Recorded data:
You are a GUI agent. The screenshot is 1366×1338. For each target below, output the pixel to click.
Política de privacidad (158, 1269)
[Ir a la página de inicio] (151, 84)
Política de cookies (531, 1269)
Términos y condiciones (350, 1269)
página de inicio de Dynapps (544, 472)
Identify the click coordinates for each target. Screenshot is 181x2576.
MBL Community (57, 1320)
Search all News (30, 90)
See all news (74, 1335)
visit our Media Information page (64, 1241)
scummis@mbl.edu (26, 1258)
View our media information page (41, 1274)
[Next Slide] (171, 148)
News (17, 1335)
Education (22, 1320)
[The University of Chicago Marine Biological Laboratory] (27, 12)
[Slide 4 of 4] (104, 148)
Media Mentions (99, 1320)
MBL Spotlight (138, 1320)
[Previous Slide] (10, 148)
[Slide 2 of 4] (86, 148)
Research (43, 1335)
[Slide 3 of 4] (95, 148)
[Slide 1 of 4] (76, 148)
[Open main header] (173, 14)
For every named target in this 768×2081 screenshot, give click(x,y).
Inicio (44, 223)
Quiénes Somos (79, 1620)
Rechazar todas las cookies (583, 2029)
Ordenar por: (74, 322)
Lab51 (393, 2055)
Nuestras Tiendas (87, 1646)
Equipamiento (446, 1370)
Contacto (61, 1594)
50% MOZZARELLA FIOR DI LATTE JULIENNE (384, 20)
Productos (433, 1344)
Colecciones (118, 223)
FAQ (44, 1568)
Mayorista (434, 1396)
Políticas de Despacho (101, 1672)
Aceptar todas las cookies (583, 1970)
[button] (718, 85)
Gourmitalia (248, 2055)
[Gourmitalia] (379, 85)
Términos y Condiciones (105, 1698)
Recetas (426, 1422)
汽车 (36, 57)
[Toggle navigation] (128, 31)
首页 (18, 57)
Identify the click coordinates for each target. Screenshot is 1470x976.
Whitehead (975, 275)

Work to be completed
Set down only the lines running from the line with "Quiénes Somos (79, 1620)" to the end of the entries above, both included, exactly as they stand.

Your response
Quiénes Somos (79, 1620)
Rechazar todas las cookies (583, 2029)
Ordenar por: (74, 322)
Lab51 (393, 2055)
Nuestras Tiendas (87, 1646)
Equipamiento (446, 1370)
Contacto (61, 1594)
50% MOZZARELLA FIOR DI LATTE JULIENNE (384, 20)
Productos (433, 1344)
Colecciones (118, 223)
FAQ (44, 1568)
Mayorista (434, 1396)
Políticas de Despacho (101, 1672)
Aceptar todas las cookies (583, 1970)
[button] (718, 85)
Gourmitalia (248, 2055)
[Gourmitalia] (379, 85)
Términos y Condiciones (105, 1698)
Recetas (426, 1422)
汽车 (36, 57)
[Toggle navigation] (128, 31)
首页 (18, 57)
Identify the click coordinates for each target. Screenshot is 1470x976.
Whitehead (975, 275)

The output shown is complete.